Ontem, 12 de setembro, Geraldo Vandré, o enigmático ícone da Música Popular Brasileira (MPB), completou 90 anos. Nascido em João Pessoa (PB) como Geraldo Pedrosa de Araújo Dias, em 1935, ele é uma figura singular, um enigma que a história ainda não decifrou por completo. A data, sem dúvida, é um marco importante. Afinal, quantos artistas relevantes da MPB chegam aos 90 anos com tamanha aura de mistério?
Vandré, depois da morte da esposa em 2021, voltou a São Paulo, após anos vivendo no Rio de Janeiro e em outras cidades. Mas ele segue isolado, retraído, quase um eremita, essa é a realidade há cinco décadas. Ainda que, de vez em quando, conceda alguma entrevista.
A perseguição política que marcou a vida de Vandré começou na década de 1960. Em 1964, ano do golpe militar, ele lançou seu primeiro álbum. Mas foi “Pra não dizer que não falei de flores” – conhecida popularmente como “Caminhando” – que o catapultou à fama e, ao mesmo tempo, o jogou no olho do furacão. A música, um verdadeiro hino para o movimento estudantil de 1968, tornou-se uma arma política poderosa. Isso o elevou ao patamar de compositor que mobiliza uma nação, mas também o lançou no inferno da censura e da perseguição.
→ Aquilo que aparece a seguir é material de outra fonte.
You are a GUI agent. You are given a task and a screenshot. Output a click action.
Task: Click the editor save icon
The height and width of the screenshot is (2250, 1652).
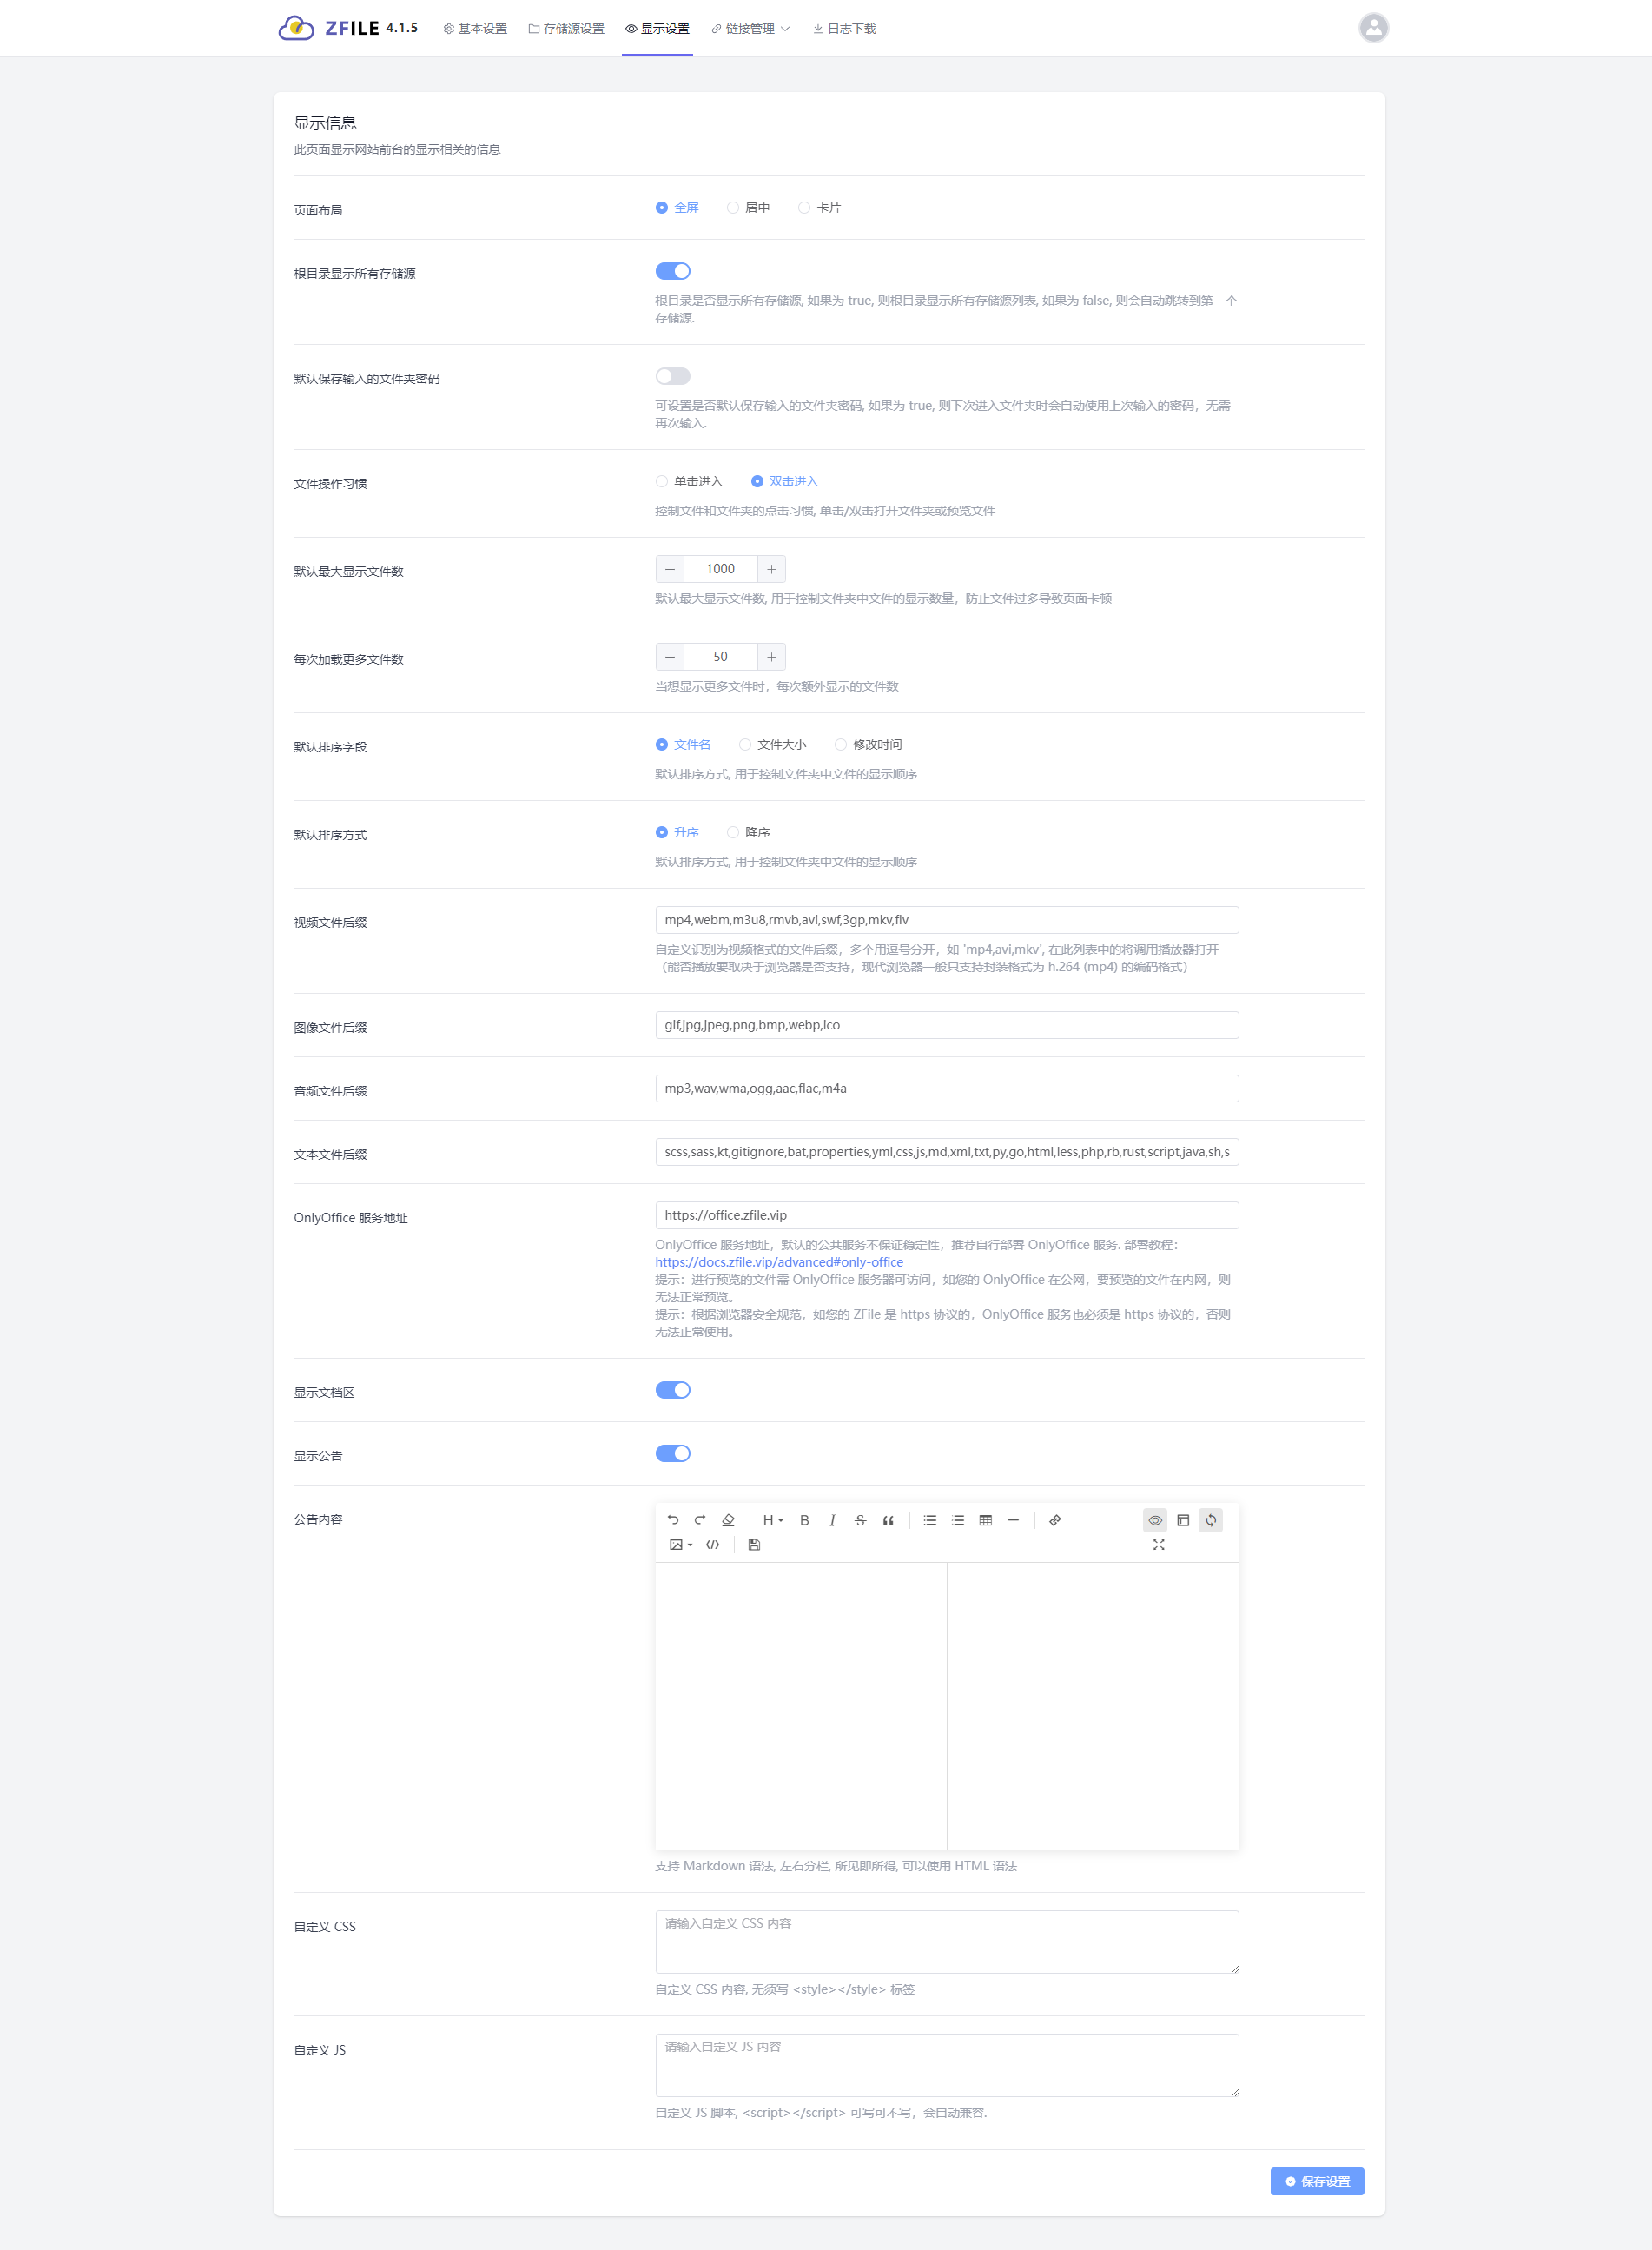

Vandré se tornou um mártir da música brasileira, um símbolo de resistência à ditadura. Após a censura de sua canção em 1968, ele passou a viver à margem, longe dos holofotes. Seu último álbum, “Das terras de benvirá”, foi lançado em 1970, na França, onde buscou refúgio. O disco só foi editado no Brasil em 1973. Ele também viveu um tempo no Chile.
O retorno ao Brasil, em 1973, foi marcado por um episódio surpreendente: Vandré escapou da prisão graças à intervenção de um general, Estevão Taurino de Rezende Netto (1900-1982). A partir de então, viveu um tipo de exílio interno, negando, em raras entrevistas, ter sofrido torturas.
Suas aparições públicas se tornaram raríssimas. A última aconteceu em março de 2018, quando, após 50 anos de reclusão quase total, ele fez dois shows sinfônicos em João Pessoa (PB), na Sala de Concertos Maestro José Siqueira, no Espaço Cultural José Lins do Rego. Ironicamente, seu último show profissional no Brasil antes disso fora em Anápolis (GO), em 13 de dezembro de 1968, dia da promulgação do AI-5.
Curiosamente, apesar de suas firmes convicções nacionalistas e da perseguição sofrida, Vandré compôs, entre 1985 e 1988, a música “Fabiana” para a Força Aérea Brasileira (FAB). Inspirada pelo tratamento recebido em um hospital da Aeronáutica em São Paulo, essa composição gerou estranheza em muitos, considerando seu passado. Mas, na real, Vandré nunca explicou essa aproximação com os militares, e, sinceramente, não precisa.
No fim das contas, só ele sabe o que se passa em sua alma, carregada de dores, mágoas e traumas daqueles anos de luta. Se alguém deve algo a Geraldo Vandré, é o Brasil, que silenciou sua voz nos anos de chumbo. E, olha só, hoje, ele completa 90 anos, um marco para um artista que marcou a história da nossa música.